Chapter XXIX. Rome Beleaguered
 

A few days later the guards at the Tiburtine Gate of Rome were hailed, before dawn, by a number of Greek soldiers in the disarray of flight. It was a portion of the garrison of Tibur: the town had been betrayed at sunset, by certain of its inhabitants who watched at one of the gates. The soldiers fought their way through and most of them escaped, and had fled hither through the darkness. Before the end of the day came news more terrible. A peasant from a neighbouring farm declared that all the people of Tibur, men, women, and children, had perished under the Gothic sword, not even ministers of religion having found mercy. And very soon this report, at first doubted, was fully confirmed. The event excited no less astonishment than horror, contrasting as it did with Totila's humanity throughout the war.

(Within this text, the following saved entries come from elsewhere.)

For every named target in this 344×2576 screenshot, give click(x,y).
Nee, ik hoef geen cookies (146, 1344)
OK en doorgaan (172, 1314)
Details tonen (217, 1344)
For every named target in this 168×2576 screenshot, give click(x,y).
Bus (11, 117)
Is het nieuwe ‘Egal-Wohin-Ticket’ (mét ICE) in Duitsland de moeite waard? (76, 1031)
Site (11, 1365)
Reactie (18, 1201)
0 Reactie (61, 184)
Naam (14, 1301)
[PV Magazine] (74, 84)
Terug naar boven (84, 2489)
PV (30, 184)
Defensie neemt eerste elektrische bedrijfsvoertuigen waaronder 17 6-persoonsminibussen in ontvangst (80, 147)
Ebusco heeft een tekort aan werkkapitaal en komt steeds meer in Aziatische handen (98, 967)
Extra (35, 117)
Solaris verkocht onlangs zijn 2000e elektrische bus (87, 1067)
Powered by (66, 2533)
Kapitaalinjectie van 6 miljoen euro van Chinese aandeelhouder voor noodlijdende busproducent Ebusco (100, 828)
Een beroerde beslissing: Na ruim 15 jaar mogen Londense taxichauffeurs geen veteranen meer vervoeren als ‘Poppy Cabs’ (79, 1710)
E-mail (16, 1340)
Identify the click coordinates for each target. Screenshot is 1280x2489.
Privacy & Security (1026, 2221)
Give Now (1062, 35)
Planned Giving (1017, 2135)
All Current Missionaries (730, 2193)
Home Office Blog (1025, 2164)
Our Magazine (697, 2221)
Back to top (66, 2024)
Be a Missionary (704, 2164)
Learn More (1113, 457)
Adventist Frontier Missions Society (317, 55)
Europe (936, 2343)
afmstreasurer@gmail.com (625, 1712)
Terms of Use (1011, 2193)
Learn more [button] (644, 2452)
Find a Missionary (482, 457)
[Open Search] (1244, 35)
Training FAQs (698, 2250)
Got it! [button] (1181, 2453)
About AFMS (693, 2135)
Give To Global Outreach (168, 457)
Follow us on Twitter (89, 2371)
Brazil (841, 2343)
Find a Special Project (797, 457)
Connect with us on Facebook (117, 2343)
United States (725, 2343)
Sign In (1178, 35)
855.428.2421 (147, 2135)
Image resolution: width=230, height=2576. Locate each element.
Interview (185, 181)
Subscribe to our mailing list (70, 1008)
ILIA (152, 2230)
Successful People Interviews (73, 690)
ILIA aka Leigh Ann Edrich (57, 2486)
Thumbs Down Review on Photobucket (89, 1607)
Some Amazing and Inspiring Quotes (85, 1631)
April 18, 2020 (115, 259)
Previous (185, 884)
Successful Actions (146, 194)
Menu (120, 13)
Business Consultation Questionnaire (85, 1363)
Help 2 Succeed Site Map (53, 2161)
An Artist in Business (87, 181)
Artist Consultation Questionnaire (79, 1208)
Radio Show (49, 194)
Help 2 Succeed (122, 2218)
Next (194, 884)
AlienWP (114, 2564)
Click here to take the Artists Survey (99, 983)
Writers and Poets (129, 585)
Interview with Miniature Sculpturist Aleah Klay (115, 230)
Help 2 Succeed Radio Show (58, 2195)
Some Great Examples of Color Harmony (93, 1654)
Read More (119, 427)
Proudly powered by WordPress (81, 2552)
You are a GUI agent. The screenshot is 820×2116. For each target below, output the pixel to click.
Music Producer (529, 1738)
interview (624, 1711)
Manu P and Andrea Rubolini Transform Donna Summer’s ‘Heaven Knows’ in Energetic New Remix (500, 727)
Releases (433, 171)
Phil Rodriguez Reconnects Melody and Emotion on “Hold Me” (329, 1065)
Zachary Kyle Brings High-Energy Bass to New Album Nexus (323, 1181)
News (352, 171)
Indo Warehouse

Some offered as explanation the fact that many Goths lived at Tibur, whose indifference or hostility had angered the king; others surmised that this was Totila's warning after the failure of his proclamation to the Romans. Whatever the meaning of such unwonted severity, its effect upon the Romans was unfavourable to the Gothic cause. Just about this time there happened to arrive two captains, sent by Belisarius with a small troop for the reinforcement of Bessas. The addition to the strength of the garrison was inconsiderable, but it served to put the city in heart once more. The Patricius himself would not be long in coming, and when did the name of Belisarius sound anything but victory?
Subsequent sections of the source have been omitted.